Work task: Look through the entries below for the line with "Image resolution: width=1568" and the line with "to the previous", then give again exactly those two lines and all lines between them, minus the pictures.

Input data:
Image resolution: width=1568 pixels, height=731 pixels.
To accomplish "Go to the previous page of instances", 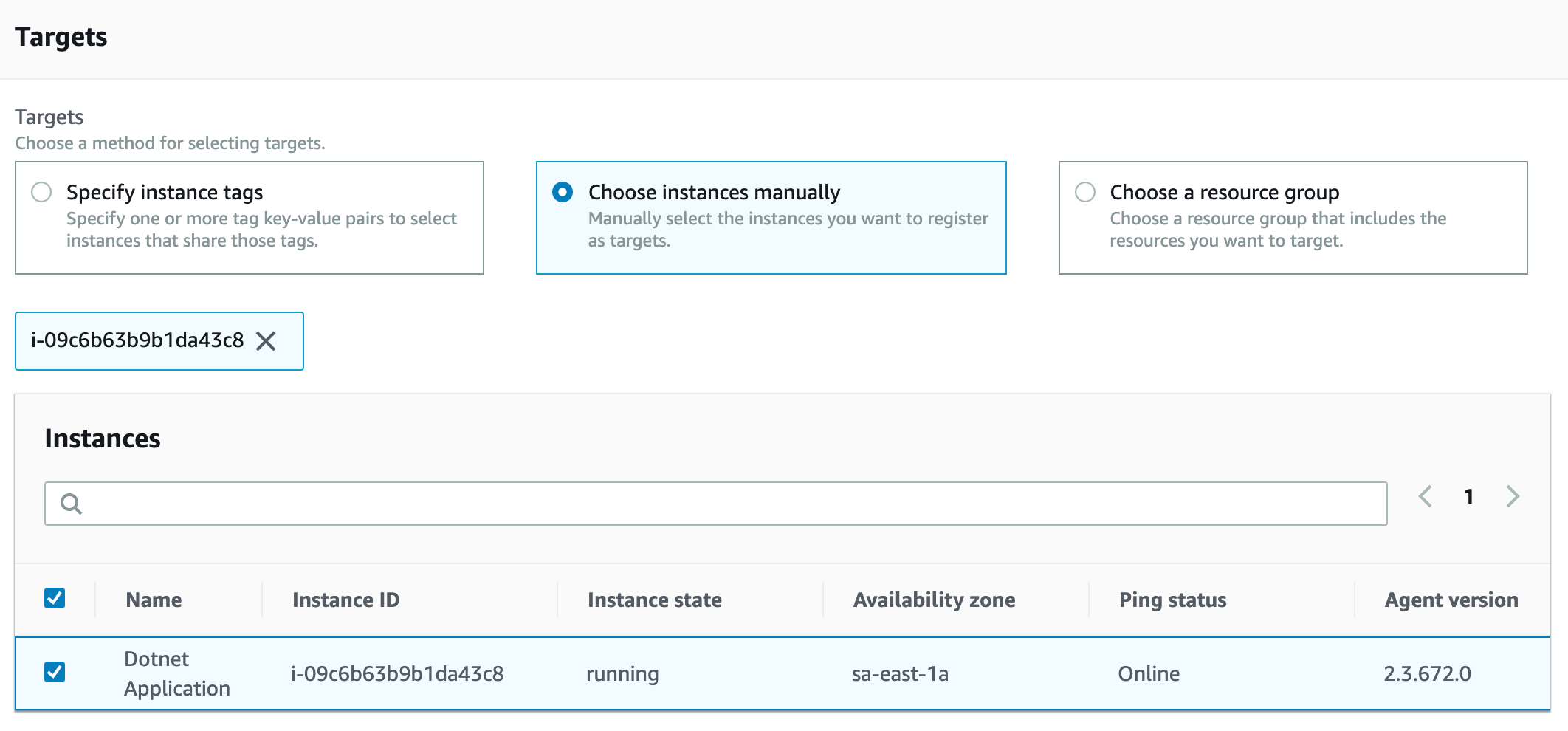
==
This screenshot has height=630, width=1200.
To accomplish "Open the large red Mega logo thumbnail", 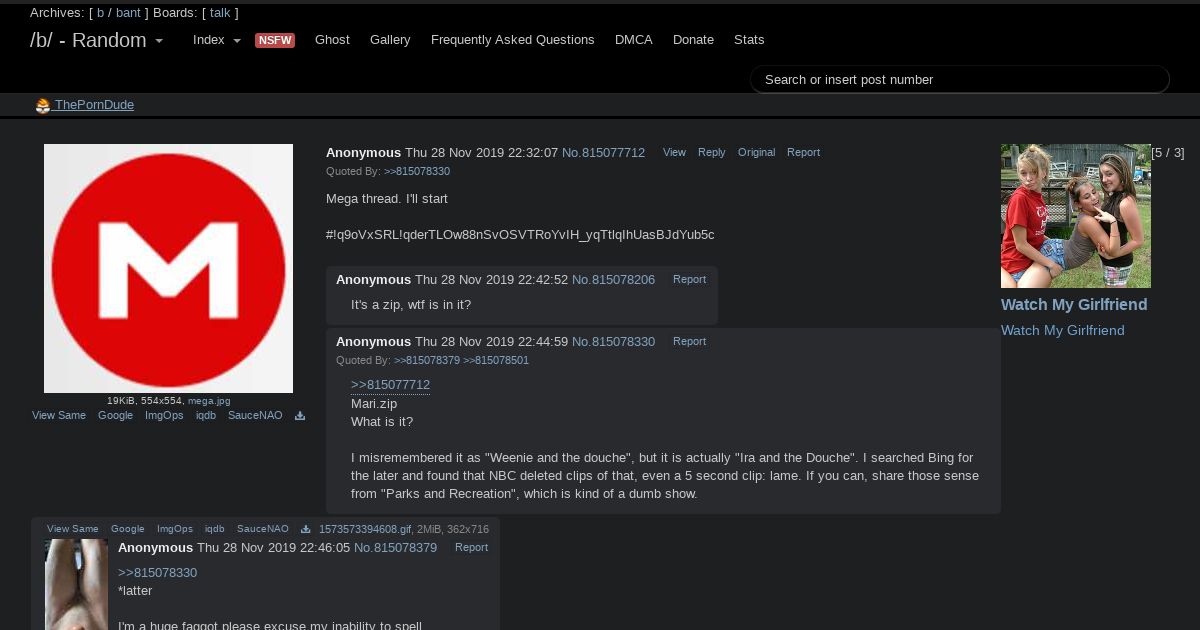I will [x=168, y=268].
...
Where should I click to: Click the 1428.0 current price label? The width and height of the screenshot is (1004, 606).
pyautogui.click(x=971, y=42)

Reply to the task:
Image resolution: width=1568 pixels, height=731 pixels.
To accomplish "Go to the previous page of instances", 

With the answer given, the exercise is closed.